> Görev talimatı
Seçilen metne göre Paris Komünü'nde erkek yoldaşlar kadınların neyi yapmasına izin vermiyordu?

Sosyalist Doğulmaz, Olunur (5)

  • 09:05 14 Kasım 2025
  • Jineolojî
“Güçlü bir örgütlülüğe sahip olan, kendi kurumlaşmalarını yaratan ataerkil sistem karşısında, birey olarak özgürlükçü ve sosyalist duruş içerisinde olabilmek, bu ideolojik esasları ve özgürlük ilkelerini bilince çıkarmak ve kendi yaşamında bunun gerçekleşebileceğini kanıtlamakla mümkündür. Sosyalizm pratiklerinde çarpıcı bir şekilde karşımıza çıkan her kolektif kazanımın öznel/kişisel kazanıma dönüşmemesidir.”
 
Fatma Koçak 
 
Sosyalist mücadeleler tarihinde kadın-erkek ilişkilerini ele almak, özel yaşamdan kamusal alana uzanan bir konudur. Özgürlük ve eşitlik mücadelesinin adı olan sosyalizmin tarihinin her aşaması, kurtuluş yanında özgürlük ekseninde de ele alınmayı; cinsiyetçilikten arınmış bir bakış açısıyla sorgulanmayı fazlasıyla hak ediyor. Paris Komünü’nde tabur kurmalarına izin vermeyen erkek yoldaşlarıyla mücadele eden kadınlar, İspanya iç savaşında cephede ‘hastalık yayıyorlar’ diye geri cepheye sürülmeye çalışan kadınlar, Vietnam’da devrim sonrasında bir kenara itilip adı anılmayan ve yoksulluğa mahkum edilen kadınlar, Nikaragua’da kazandıkları devrimi süreklileştiremedikleri için erkek yoldaşları tarafından geleneksel rollerine dönmeleri yönünde baskı gören kadınlar... Dünya devrimler tarihini ataerkil kodlardan arınmış biçimde yorumladığımızda, sosyalist deneyimin yaşandığı hemen hemen bütün coğrafyalarda, devrim sonrası belli hakları güvenceye alınan kadınların, erkeğin yedeğine hizalanacak bir ideolojik-politik hat tarafından kuşatıldığını görürüz. En trajik olanı ise, kadınların sosyalist hareketler içinde devrimi sürükleyen temel toplumsal kesimlerden biri olmasına rağmen, devrim sonrası kurulan sosyalist iktidar-devlet sistemlerinde haklarını sanki kendi mücadeleleri ile kazanmamışlar da devlet onlara “bahşetmiş” gibi sunulmasıdır. Bu, tarihsel ve güncel olarak bütün modern ulus-devlet yapılarını incelediğimizde karşımıza çıkan temel paradokstur.

> Ham veri
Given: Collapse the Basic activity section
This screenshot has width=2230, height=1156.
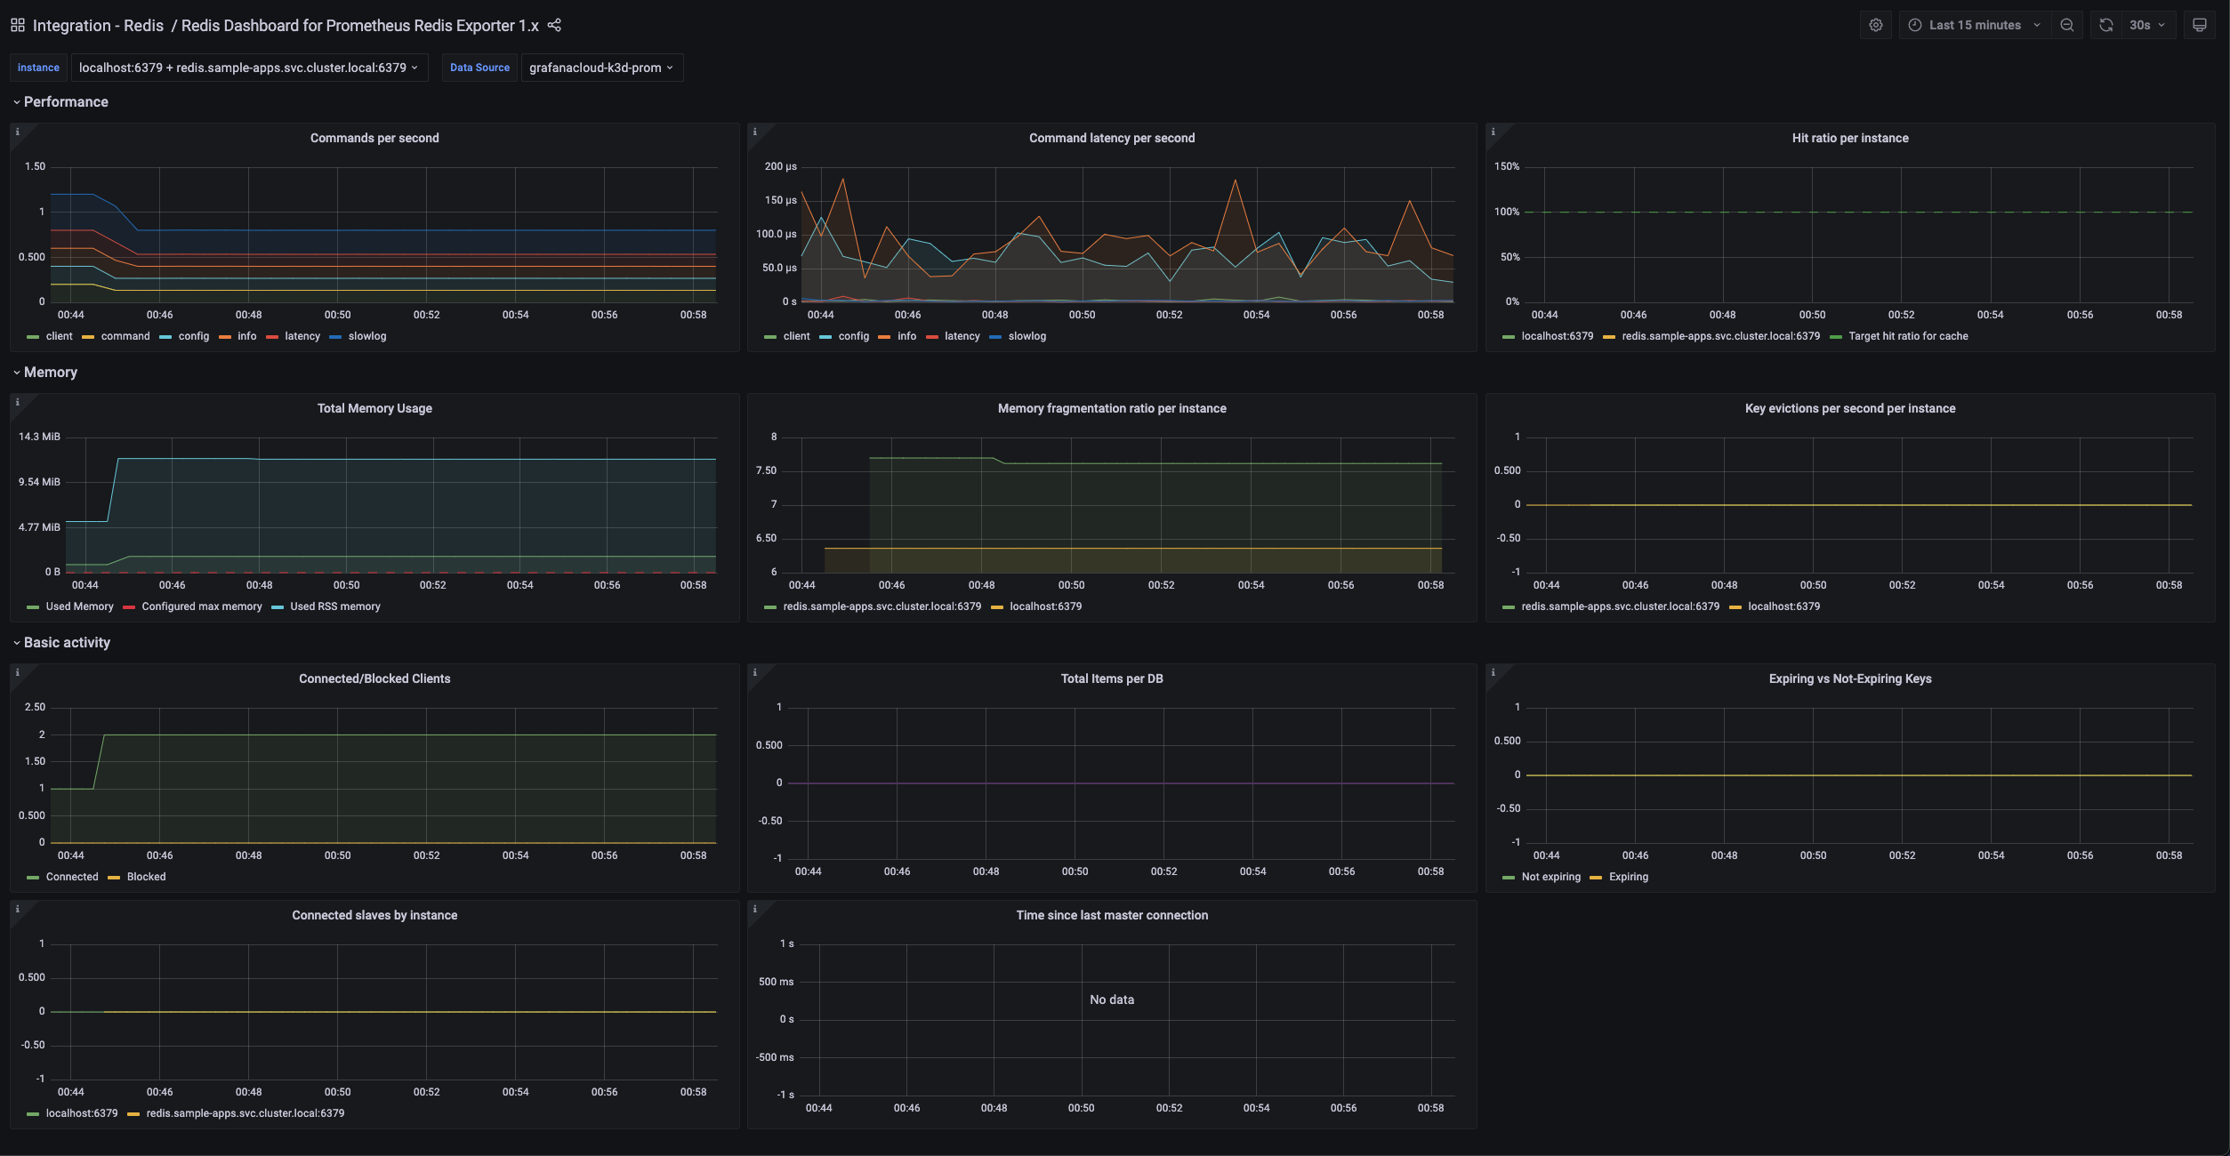Looking at the screenshot, I should click(66, 642).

> Görev çıktısı
Tabur kurmalarına izin vermiyorlardı.